> **WHAT YOU NEED TO DO**: Count the lines in the listing that contain the string "Click", treating uppercase and lowercase as different, and reply with only that number.

> **ENTRIES**:
☆ ☆ ☆ ☆ ☆ ☆ ☆

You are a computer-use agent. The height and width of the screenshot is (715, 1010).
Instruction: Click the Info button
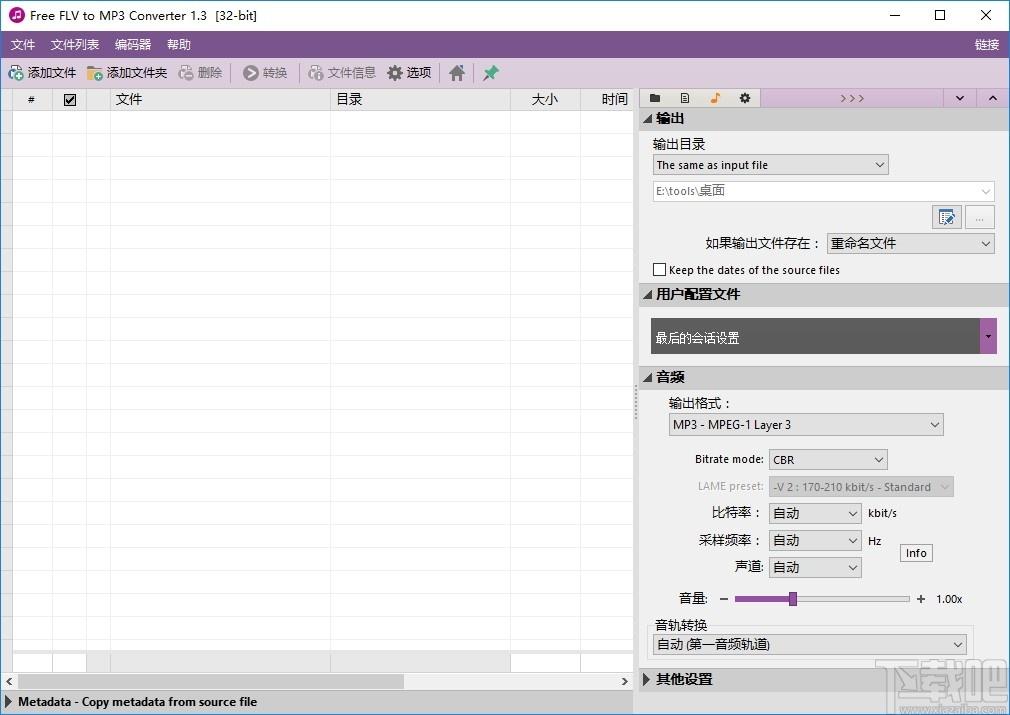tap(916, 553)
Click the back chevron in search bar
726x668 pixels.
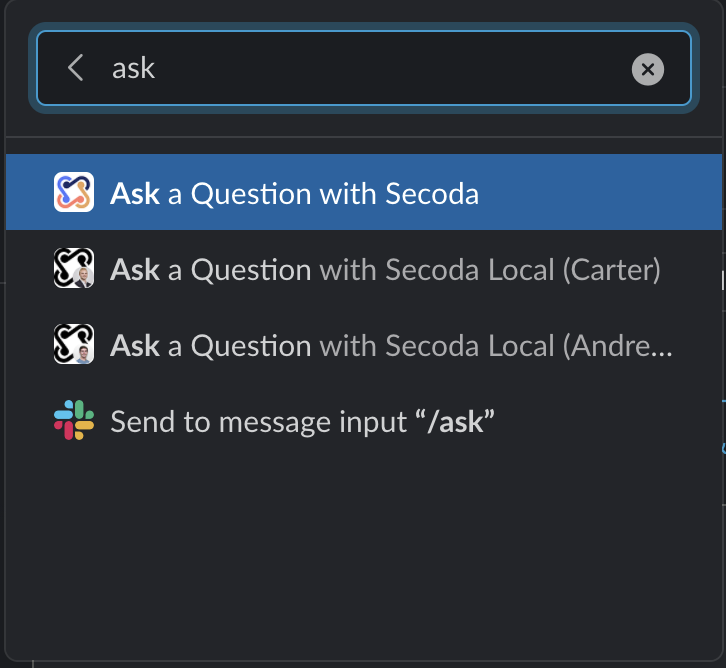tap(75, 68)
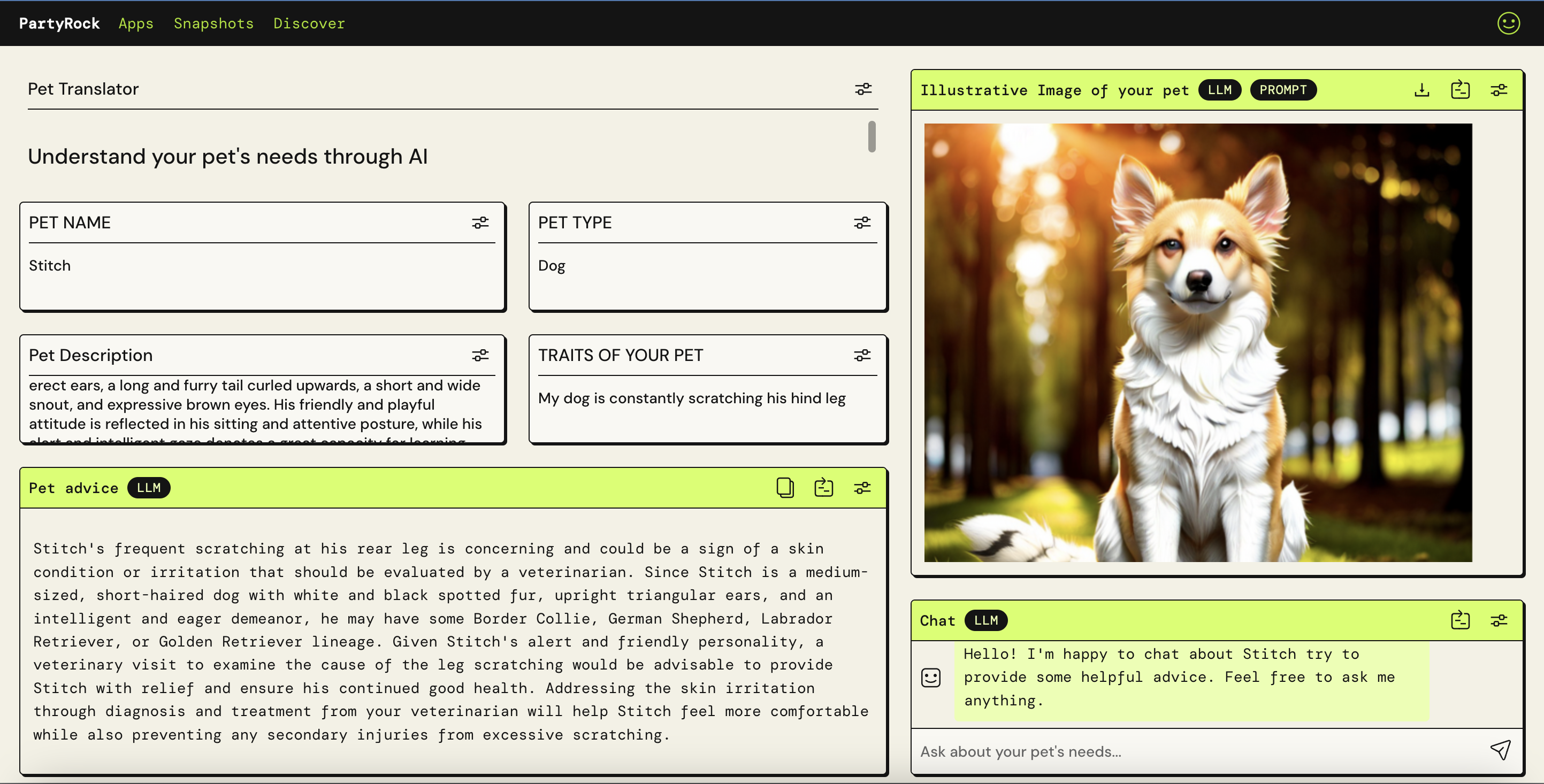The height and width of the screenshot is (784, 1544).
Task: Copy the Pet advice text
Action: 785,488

☆ ☆ ☆ ☆ ☆ ☆ ☆

> **REPLY**: 2